Definition of Nonfeasance – Not stopping international flights from hotspots

Nonfeasance is the failure to do what ought to be done i.e. the Public Health (Control of Disease) Act 1984; Regulations for control of certain diseases. [F19(1)(b). Legally, it goes a step further by recognizing that this intentional inaction caused harm. While this statement may seem simple, tort law requires three different criteria be met to be recognized as nonfeasance:

a) the person who is responsible for not acting would be the person expected to act, the same person who did nothing is the one expected to do something
b) the person did not act as expected, and there was an appropriate action expected by that person, and it did not occur
c) not acting caused harm, because if the action did not occur, there was an injury i.e. “but for” claim.

Definition of Malfeasance – Unlawful legislation

Misfeasance in public office is a tort that is rarely invoked in personal injury claims. It is only available against public authorities. There are advantages to the tort of misfeasance in public office, if appropriate, over an action in negligence, namely:

• there is no requirement to establish a duty of care
• it is not necessary to establish proximity
• exemplary damages may be claimed

Practitioners should, however, note that there are also potential disadvantages to bringing a claim for the tort of misfeasance in public office, compared with an action in negligence:

• only public officers can commit the tort
• a claimant is required to show that those officers are abusing their power or position
• establishing the tort requires malice on the part of at least one public officer within a department or public body and it is insufficient to show gross incompetence, neglect or breach of duty

In general terms, the tort is invoked where a public officer has exercised (or failed to exercise) their power as a public officer in bad faith, knowing that the act in question would probably cause harm.

Malfeasance in office, or official misconduct, is the commission of an unlawful act: Health Protection (Coronavirus) Regulations 2020/ Coronavirus Act 2020, done in an official capacity, that affects the performance of official duties. Malfeasance in office is often grounds for a just cause removal of an elected official by statute or recall election Malfeasance in office contrasts with "misfeasance in office", which is the commission of a lawful act, done in an official capacity, that improperly causes harm; and "nonfeasance in office," which is the failure to perform an official duty.

The tort of misfeasance in public office represents a “safety net” adjustment to that position, by allowing damages where the public defendant’s unlawfulness is grossly culpable at a moral level.

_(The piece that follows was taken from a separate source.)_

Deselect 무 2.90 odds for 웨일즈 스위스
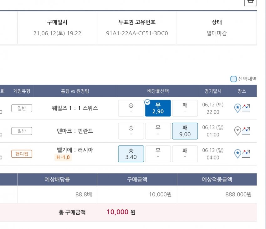The image size is (266, 229). pos(158,108)
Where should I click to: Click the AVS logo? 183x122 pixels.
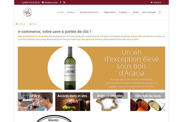tap(27, 12)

Briefly, misfeasance in public office is a tort remedy for harm caused by acts or omissions that amounted to:

  1. an abuse of public power or authority;
  2. by a public officer;
  3. who either;

a. knew that he or she was abusing their public power or authority, or
b. was recklessly indifferent as to the limits to or restraints upon their public power or authority;

  1. and who acted or omitted to act

a. with either the intention of harming the claimant (so-called “targeted malice”), or
b. with the knowledge of the probability of harming the claimant, or
c. with a conscious and reckless indifference to the probability of harming the claimant.

In short, misfeasance is an intentional tort, where the relevant intention is bad faith. Pleading bad faith is difficult, because the pleading rules require details, and professional conduct rules forbid practitioners supporting obviously baseless allegations. Proving bad faith is even more difficult. Where they have a choice, the courts are strongly disposed to believing that bureaucratic error was caused by genuine mistake, even incompetence, rather than by bad faith.

When a legislation creates a duty that does not exist in the parent act, there are three things the parties can do wrong:

• Nonfeasance is the failure to act where action is required—wilfully or in neglect.
• Misfeasance is the wilful inappropriate action or intentional incorrect action or advice.
• Malfeasance is the wilful and intentional action that injures a party.